§ Aim of the exercise
Go through the material and copy each line in which the word "count" shows up.
Top of Information given
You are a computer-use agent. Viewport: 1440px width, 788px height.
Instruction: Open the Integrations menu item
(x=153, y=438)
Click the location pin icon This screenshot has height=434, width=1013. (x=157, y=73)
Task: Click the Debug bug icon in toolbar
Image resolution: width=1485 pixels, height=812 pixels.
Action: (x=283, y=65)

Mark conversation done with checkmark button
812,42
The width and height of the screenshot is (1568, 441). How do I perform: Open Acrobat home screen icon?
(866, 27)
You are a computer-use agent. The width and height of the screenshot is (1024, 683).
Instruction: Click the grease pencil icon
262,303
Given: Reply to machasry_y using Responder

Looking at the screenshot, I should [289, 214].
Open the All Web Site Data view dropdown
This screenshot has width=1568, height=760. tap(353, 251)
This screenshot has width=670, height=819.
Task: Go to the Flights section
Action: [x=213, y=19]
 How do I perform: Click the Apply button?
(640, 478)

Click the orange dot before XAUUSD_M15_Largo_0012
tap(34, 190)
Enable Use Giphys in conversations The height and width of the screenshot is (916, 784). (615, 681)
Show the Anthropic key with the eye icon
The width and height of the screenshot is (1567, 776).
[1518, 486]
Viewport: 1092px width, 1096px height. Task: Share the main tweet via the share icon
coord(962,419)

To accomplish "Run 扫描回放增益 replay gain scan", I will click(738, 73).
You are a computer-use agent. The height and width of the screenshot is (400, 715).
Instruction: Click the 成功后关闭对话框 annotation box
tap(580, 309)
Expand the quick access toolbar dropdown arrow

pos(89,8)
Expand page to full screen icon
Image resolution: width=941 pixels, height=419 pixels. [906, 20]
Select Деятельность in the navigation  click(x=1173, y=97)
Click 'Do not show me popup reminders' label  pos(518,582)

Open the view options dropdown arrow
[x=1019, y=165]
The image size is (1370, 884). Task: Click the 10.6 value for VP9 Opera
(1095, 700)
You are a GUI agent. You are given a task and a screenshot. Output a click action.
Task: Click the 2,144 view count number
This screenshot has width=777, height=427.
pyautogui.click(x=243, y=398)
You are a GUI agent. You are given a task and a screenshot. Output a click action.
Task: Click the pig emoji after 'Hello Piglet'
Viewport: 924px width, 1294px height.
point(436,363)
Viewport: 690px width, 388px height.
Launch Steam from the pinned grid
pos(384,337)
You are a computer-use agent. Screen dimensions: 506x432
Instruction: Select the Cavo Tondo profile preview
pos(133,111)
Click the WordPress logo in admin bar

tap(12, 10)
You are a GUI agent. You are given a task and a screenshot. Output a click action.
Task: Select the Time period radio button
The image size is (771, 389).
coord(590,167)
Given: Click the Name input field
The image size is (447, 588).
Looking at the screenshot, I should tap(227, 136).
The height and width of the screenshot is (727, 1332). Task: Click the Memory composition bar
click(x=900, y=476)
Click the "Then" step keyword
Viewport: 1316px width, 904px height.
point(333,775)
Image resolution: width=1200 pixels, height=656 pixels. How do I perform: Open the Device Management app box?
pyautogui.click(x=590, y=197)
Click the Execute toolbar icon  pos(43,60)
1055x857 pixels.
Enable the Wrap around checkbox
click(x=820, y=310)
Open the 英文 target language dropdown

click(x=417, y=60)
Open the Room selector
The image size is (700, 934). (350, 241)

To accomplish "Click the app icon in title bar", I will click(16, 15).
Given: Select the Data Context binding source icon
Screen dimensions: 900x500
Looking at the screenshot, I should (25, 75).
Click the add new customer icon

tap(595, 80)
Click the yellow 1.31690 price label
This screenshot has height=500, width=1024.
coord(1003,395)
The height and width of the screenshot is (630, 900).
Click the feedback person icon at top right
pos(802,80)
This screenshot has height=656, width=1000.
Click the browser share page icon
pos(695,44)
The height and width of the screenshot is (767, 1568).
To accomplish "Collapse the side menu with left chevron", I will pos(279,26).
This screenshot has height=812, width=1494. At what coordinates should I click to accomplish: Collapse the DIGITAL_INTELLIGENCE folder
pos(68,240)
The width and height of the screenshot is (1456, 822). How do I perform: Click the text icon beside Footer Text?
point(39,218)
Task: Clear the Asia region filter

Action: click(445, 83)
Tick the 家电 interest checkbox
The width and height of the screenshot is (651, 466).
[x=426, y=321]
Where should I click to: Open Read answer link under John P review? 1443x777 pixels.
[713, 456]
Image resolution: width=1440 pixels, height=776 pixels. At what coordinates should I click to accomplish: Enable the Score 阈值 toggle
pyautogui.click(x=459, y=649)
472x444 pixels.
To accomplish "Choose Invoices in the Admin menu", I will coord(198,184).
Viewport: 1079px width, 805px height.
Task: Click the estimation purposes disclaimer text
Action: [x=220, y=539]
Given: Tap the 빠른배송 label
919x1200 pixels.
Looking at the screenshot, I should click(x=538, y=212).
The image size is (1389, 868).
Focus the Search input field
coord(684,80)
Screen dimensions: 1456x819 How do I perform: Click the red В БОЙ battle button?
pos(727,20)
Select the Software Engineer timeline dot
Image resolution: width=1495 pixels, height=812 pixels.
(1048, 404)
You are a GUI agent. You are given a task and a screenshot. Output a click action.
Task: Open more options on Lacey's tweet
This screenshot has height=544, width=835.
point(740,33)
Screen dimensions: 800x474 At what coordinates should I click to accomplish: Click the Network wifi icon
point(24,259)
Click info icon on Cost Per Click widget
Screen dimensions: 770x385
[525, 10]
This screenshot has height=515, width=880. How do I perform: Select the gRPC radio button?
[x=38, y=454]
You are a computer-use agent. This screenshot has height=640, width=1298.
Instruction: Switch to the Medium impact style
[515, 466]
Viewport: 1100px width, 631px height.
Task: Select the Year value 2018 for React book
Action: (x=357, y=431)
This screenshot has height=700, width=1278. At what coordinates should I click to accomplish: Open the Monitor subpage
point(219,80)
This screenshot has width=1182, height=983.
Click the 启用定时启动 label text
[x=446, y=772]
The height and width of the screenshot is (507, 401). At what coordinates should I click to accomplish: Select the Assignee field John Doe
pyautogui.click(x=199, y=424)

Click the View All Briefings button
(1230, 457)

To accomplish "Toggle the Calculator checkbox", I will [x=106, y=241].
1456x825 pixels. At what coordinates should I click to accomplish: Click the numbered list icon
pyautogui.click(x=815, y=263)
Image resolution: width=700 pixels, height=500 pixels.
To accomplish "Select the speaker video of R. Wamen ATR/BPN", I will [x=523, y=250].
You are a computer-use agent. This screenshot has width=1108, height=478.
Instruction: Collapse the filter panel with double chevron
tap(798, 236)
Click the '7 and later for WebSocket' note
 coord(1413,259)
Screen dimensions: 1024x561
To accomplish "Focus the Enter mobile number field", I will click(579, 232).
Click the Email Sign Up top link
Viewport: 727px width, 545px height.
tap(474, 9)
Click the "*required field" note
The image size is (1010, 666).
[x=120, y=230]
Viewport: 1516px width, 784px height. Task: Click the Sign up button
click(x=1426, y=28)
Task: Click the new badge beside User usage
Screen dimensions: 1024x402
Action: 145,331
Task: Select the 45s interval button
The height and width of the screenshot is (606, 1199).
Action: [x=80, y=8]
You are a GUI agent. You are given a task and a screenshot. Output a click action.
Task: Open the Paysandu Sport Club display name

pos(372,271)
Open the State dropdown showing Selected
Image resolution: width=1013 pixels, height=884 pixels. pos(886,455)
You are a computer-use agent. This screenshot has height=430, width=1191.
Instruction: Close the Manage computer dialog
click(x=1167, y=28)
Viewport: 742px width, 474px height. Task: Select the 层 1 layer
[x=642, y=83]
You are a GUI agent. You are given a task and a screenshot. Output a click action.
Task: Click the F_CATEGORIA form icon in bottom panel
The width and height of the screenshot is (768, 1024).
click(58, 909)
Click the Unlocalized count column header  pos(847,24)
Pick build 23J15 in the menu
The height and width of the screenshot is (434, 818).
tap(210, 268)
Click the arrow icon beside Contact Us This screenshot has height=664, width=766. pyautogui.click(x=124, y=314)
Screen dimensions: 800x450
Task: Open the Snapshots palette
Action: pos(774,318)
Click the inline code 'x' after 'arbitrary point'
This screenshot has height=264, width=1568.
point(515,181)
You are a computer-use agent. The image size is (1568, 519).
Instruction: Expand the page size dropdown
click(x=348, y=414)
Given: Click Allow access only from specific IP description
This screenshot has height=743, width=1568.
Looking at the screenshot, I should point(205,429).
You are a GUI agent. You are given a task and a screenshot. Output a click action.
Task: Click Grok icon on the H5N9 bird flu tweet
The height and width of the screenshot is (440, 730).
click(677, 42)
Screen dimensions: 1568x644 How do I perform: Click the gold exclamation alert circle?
Bottom of Information given
§ Solution to this task
Task: Click the 2,144 view count number
Click the Unlocalized count column header  pos(847,24)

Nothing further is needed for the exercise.